University of Utah S.J. Quinney College of Law Professor Lincoln Davies recently traveled to Australia to deliver a series of speeches in different cities on energy policy under President Donald Trump.
Davies speaking tour took him to Perth, Melbourne, Adelaide, Canberra, and Sydney at the invitation of the Australian Institute of Energy.
During the tour, Davies, who is an expert in U.S. energy law, provided an overview of the current state of energy policy and law as well as potential changes under the Trump administration. Davies, who holds the Hugh B. Brown Presidential Endowed Chair in Law and serves as associate dean for academic affairs at the law school, joined the U faculty in 2007. His research spans a broad array of energy topics, including renewables and alternative energy, carbon capture and sequestration, nuclear power, utility law, and regulatory and technology innovation.
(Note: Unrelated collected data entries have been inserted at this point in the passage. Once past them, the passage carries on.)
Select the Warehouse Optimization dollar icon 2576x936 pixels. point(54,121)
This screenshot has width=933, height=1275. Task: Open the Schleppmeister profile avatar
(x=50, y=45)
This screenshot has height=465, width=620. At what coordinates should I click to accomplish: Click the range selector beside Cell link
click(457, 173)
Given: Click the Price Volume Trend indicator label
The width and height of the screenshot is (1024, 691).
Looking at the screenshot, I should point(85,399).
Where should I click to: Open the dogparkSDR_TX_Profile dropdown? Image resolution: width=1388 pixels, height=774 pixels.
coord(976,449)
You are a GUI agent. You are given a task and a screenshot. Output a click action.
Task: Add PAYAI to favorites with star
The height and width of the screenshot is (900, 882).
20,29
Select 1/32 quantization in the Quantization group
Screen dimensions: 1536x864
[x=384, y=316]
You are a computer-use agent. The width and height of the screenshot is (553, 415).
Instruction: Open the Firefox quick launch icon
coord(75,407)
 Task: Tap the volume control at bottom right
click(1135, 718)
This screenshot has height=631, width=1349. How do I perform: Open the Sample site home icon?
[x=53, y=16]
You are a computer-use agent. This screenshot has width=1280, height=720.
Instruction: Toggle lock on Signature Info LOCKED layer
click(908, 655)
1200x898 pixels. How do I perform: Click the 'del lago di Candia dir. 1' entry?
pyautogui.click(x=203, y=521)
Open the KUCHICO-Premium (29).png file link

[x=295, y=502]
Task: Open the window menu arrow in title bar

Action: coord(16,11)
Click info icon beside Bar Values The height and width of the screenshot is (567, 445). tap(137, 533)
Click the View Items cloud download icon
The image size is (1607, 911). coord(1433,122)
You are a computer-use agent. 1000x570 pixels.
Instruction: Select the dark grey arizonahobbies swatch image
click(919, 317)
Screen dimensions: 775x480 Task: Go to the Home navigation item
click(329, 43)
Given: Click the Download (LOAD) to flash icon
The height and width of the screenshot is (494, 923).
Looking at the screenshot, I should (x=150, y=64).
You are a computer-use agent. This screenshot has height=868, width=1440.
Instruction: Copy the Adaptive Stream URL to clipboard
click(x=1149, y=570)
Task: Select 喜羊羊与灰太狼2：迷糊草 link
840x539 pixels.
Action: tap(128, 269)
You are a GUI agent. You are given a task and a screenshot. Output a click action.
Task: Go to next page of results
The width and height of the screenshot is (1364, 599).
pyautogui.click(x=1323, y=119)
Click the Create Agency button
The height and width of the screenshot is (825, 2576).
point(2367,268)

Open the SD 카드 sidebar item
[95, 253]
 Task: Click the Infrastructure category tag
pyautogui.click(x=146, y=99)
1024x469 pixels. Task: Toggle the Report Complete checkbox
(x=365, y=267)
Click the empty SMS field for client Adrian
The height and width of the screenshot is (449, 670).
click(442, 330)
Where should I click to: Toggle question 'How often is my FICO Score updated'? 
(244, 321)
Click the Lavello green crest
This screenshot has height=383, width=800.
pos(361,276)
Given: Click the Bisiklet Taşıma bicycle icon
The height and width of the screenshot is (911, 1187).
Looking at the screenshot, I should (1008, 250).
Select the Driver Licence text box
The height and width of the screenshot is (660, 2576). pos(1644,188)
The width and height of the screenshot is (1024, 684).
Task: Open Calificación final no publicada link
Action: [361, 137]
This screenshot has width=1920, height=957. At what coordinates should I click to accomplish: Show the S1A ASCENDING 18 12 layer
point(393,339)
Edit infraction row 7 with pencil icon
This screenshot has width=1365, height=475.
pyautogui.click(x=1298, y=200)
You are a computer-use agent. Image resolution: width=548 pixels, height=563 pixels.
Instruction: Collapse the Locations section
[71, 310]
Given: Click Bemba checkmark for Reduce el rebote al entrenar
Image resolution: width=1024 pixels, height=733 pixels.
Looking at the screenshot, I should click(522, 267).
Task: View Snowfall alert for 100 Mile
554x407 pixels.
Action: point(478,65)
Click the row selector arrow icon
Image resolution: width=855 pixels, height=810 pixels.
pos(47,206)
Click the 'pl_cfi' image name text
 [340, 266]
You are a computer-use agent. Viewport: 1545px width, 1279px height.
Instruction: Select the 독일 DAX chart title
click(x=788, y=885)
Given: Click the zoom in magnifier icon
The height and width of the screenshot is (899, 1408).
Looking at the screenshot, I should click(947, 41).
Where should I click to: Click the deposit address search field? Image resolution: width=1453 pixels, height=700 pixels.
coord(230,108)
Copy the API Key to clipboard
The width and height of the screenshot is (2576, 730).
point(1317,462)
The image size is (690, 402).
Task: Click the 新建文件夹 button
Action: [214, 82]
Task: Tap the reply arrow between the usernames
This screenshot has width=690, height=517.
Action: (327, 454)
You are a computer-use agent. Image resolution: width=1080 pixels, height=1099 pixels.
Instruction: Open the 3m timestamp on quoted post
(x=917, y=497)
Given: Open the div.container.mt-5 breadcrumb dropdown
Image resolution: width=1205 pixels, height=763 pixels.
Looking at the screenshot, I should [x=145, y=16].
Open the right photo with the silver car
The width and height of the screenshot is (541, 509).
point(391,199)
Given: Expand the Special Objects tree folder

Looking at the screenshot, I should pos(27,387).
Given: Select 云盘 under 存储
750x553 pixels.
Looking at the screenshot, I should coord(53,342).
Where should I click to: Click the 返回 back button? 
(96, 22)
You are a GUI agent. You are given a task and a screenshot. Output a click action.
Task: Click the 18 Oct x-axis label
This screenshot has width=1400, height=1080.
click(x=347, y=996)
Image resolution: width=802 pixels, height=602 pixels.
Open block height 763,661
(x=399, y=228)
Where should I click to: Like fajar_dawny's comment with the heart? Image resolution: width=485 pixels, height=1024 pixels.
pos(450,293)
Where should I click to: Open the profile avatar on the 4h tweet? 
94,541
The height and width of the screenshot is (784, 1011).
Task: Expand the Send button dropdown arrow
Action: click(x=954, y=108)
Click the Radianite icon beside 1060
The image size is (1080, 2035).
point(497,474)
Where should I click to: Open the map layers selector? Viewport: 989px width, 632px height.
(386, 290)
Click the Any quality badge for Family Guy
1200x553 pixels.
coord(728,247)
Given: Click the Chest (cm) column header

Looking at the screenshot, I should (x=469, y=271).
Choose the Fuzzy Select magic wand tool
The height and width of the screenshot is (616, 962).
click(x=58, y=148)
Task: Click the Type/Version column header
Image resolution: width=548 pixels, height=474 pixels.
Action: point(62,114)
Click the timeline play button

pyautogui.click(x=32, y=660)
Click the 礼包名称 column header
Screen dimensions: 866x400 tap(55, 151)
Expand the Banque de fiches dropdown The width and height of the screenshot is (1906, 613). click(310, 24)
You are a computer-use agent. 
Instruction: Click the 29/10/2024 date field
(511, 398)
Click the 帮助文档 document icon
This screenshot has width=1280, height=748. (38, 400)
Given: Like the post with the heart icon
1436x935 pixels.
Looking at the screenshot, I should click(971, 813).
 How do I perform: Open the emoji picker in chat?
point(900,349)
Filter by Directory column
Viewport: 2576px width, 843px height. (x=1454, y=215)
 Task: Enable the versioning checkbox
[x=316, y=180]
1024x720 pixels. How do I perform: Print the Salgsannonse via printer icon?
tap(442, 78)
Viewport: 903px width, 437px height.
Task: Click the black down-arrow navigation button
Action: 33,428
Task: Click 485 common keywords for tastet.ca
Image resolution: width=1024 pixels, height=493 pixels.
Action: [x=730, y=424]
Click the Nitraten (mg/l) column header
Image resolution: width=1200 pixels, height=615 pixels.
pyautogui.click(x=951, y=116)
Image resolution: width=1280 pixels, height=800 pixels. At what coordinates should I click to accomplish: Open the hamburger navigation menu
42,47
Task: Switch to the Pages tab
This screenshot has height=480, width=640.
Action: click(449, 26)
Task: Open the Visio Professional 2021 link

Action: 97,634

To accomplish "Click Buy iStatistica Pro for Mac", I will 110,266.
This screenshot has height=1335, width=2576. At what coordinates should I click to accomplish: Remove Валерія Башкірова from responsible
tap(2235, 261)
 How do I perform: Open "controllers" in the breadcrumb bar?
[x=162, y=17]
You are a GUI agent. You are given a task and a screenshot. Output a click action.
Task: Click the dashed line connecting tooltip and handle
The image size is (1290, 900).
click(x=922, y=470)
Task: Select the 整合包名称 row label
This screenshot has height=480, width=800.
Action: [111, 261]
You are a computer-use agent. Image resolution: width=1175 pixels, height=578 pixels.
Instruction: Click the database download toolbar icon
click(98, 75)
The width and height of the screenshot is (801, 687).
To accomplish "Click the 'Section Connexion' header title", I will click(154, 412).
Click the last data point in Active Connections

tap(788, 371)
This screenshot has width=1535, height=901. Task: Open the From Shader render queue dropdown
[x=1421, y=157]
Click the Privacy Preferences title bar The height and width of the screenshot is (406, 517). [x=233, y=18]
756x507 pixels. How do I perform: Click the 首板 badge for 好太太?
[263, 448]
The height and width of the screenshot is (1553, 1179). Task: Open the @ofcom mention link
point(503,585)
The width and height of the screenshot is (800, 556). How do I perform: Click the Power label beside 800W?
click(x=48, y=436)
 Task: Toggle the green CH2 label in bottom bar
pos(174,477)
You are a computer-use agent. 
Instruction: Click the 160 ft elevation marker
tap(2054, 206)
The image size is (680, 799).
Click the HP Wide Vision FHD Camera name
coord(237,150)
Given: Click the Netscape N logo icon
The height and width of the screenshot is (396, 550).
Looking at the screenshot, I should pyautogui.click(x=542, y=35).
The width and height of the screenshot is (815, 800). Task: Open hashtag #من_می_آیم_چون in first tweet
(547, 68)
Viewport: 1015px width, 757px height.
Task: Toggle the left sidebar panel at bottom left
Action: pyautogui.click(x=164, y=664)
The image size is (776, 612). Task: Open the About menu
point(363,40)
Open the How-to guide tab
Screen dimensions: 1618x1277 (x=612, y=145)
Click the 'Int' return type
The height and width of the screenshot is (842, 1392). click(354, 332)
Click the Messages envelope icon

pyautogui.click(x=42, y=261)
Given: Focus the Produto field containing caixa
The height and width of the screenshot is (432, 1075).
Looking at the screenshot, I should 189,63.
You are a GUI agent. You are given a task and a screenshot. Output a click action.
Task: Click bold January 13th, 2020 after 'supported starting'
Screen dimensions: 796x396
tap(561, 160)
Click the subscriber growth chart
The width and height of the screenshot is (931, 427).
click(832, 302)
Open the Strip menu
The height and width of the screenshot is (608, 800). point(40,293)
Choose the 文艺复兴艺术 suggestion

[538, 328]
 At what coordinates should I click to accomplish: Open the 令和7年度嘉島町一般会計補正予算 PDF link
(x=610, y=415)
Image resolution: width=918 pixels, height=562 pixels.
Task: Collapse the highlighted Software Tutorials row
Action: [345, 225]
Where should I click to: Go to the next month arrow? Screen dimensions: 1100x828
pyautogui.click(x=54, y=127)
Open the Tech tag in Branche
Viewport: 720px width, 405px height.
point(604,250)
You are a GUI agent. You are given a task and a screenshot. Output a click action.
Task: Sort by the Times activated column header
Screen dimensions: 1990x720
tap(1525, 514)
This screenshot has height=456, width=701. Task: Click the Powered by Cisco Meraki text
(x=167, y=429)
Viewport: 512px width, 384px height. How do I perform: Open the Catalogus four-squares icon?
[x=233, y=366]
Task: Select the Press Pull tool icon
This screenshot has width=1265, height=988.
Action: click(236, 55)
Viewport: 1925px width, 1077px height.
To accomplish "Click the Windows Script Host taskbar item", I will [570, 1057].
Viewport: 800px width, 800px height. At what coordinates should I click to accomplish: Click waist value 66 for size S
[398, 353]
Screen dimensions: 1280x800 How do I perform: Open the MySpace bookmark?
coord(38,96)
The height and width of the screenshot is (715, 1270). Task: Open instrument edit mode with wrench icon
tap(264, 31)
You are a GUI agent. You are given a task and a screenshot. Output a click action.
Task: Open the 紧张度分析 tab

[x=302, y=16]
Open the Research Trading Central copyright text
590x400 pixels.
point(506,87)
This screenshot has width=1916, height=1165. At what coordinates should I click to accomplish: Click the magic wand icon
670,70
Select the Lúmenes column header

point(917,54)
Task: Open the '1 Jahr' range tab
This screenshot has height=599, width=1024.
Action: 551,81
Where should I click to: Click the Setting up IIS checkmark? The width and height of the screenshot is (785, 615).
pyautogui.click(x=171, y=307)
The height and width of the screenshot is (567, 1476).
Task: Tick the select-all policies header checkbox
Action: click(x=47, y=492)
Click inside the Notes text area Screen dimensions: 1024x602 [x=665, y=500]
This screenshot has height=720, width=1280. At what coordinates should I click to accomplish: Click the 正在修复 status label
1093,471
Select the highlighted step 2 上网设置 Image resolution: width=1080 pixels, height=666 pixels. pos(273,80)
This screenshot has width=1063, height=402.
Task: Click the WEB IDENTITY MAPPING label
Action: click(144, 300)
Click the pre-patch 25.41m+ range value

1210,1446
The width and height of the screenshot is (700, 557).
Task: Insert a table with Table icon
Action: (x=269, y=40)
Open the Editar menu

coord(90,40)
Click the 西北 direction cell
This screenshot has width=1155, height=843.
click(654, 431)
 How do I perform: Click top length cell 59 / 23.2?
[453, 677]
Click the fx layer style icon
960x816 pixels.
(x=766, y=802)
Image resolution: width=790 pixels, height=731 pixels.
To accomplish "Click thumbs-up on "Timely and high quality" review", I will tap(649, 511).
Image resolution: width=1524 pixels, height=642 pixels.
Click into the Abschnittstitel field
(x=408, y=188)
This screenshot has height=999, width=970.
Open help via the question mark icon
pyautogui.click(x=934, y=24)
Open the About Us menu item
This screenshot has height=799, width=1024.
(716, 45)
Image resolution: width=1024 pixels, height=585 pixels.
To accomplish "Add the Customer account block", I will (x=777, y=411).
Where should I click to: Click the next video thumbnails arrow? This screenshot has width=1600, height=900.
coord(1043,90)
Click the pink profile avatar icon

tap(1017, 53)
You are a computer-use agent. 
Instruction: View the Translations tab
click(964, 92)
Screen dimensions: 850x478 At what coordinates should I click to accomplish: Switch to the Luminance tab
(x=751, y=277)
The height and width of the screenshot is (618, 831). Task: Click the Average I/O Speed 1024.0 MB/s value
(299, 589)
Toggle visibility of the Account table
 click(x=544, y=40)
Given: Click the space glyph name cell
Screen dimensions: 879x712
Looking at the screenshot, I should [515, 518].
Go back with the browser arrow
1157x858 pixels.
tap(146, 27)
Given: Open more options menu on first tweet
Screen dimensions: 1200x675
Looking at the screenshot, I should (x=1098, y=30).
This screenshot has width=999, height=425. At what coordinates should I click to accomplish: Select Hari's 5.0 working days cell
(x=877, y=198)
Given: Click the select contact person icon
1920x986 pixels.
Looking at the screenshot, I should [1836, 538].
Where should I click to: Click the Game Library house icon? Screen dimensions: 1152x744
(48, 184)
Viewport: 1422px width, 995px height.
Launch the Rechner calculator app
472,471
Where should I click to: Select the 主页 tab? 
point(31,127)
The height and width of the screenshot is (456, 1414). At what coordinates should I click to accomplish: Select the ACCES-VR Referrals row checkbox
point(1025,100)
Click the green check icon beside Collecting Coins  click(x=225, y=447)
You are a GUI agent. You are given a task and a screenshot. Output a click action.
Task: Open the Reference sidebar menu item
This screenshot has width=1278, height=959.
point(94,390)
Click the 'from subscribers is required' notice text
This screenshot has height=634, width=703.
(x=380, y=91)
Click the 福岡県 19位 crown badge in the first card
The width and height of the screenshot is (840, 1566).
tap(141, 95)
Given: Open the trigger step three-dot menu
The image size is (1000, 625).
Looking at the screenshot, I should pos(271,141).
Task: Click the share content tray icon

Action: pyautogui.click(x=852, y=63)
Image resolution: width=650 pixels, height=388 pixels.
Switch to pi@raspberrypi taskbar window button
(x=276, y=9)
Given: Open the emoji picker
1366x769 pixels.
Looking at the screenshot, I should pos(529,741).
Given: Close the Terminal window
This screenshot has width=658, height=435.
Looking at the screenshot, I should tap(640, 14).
He is a leading authority on state renewable portfolio standards (“RPS”) and assured water supply laws (“wet growth”). His additional research interests include environmental law, water law, land use, administrative law, and procedure.
Davies spoke to the S.J. Quinney College of Law about his time abroad in the following Q&A.
Q: How did this opportunity arise?
A: The Australian Institute of Energy invited me to give a series of lectures in five cities to describe how U.S. energy policy is evolving under the Trump administration. The institute is a leading national organization in Australia focused on energy issues and includes members from every part of the sector, including fossil fuels and renewables, and engineers, scientists, entrepreneurs, economists, lawyers, and policymakers. Because U.S. energy production and use is so important globally, there is intense international interest in how our policies will change under the new administration. While in Canberra, I also gave a seminar at the Australian National University, at the invitation of professor James Prest, on emerging changes in U.S. rooftop solar energy policies.
Q: What were some of the main points you shared about the Trump administration’s position on energy policies? How did your audiences react to your presentations, considering the current climate?
A: I have been a student of energy law and policy for nearly two decades now, and I think the Trump administration’s policies cannot be understood outside the broader context of our nation’s historical policies. Hopefully, I brought that perspective to bear in my lectures. What is very clear is that the Trump administration has a coherent and specific energy policy, bound together by a unifying philosophy and already being implemented in very concrete ways. I think this may be surprising to some, but it becomes very obvious when you pull the lens back and look systematically at the actions the Trump administration is taking on energy. There is a direct and unbroken line between his tweets prior to becoming a candidate, what he promised on the campaign trail, and what his administration is now doing.
Q: Will this topic be something you continue to research in the coming academic year?
A: Yes. I will be keeping a very close eye on how this policy develops, as I am currently at work on a second edition of my energy law casebook (with Klass, Osofsky, Tomain, and Wilson), and will also be speaking at Florida State University this fall on a topic related to what I spoke about in Australia.